> [DIRECTIVE] Update the material that begins at the line containing "Viewport: 1568px width, 716px height." and ends after the line containing "Action: (x=61, y=219)", replacing "Graph tab" with "Chart tab" and leaving everything else unchanged. Return only those lines.

> [SUPPLIED RECORDS]
· · · · · · ·
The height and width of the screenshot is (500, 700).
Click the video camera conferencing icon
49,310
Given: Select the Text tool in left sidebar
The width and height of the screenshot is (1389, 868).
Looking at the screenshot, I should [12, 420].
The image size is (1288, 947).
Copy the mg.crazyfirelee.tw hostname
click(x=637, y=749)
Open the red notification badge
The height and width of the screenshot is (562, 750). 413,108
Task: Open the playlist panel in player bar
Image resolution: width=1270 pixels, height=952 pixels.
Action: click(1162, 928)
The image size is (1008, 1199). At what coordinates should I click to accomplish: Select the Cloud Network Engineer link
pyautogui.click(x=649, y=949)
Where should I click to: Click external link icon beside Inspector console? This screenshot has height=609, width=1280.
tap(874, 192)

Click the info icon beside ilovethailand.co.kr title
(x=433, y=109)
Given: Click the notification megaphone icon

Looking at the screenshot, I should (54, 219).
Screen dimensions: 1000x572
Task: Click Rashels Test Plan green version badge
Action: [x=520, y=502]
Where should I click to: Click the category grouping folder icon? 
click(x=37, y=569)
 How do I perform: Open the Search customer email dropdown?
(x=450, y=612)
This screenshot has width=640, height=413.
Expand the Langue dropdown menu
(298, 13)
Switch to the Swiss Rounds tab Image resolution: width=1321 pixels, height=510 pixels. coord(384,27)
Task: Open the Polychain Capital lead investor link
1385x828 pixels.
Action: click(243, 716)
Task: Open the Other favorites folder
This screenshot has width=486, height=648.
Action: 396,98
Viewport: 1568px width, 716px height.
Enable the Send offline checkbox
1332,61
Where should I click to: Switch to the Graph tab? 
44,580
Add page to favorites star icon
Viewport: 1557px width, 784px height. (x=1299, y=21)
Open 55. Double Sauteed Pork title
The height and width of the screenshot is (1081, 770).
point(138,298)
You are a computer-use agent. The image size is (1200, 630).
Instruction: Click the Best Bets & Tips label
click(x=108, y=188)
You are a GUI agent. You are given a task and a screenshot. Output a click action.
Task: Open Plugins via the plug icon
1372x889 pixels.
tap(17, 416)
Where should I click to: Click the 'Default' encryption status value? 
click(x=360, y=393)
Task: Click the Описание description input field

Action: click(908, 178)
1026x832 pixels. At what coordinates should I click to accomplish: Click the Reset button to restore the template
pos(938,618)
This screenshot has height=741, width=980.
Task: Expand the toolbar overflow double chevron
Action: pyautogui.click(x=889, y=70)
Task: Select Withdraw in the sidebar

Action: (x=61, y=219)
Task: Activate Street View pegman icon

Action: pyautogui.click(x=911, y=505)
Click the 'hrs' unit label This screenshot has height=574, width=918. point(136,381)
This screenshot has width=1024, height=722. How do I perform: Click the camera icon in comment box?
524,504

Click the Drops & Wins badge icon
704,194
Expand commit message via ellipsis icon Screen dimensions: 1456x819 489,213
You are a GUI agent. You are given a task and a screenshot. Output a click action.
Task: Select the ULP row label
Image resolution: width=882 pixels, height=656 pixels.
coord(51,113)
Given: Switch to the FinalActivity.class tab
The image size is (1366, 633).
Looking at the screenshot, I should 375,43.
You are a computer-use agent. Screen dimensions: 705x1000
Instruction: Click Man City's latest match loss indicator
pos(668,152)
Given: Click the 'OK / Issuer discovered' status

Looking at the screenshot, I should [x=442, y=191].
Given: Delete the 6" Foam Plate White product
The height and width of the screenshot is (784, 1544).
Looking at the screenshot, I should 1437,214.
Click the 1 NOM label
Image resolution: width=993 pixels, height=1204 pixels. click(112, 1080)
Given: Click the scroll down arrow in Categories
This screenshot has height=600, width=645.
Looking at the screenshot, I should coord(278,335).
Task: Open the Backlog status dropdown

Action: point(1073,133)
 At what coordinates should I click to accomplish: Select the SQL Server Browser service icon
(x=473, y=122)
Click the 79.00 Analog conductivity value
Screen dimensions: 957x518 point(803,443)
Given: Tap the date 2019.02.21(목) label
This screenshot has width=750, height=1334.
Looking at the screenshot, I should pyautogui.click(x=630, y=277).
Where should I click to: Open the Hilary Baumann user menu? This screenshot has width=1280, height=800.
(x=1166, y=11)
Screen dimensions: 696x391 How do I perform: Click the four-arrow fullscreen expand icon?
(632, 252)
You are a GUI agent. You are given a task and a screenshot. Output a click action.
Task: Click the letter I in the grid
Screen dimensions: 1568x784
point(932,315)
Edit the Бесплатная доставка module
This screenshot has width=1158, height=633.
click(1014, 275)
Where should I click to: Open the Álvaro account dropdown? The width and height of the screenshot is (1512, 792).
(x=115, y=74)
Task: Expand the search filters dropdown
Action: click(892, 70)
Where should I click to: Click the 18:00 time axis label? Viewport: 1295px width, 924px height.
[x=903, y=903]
· · · · · · ·
> [WRITTEN RESPONSE]
Viewport: 1568px width, 716px height.
Enable the Send offline checkbox
1332,61
Where should I click to: Switch to the Chart tab? 
44,580
Add page to favorites star icon
Viewport: 1557px width, 784px height. (x=1299, y=21)
Open 55. Double Sauteed Pork title
The height and width of the screenshot is (1081, 770).
point(138,298)
You are a computer-use agent. The image size is (1200, 630).
Instruction: Click the Best Bets & Tips label
click(x=108, y=188)
You are a GUI agent. You are given a task and a screenshot. Output a click action.
Task: Open Plugins via the plug icon
1372x889 pixels.
tap(17, 416)
Where should I click to: Click the 'Default' encryption status value? 
click(x=360, y=393)
Task: Click the Описание description input field

Action: click(908, 178)
1026x832 pixels. At what coordinates should I click to accomplish: Click the Reset button to restore the template
pos(938,618)
This screenshot has height=741, width=980.
Task: Expand the toolbar overflow double chevron
Action: pyautogui.click(x=889, y=70)
Task: Select Withdraw in the sidebar

Action: (x=61, y=219)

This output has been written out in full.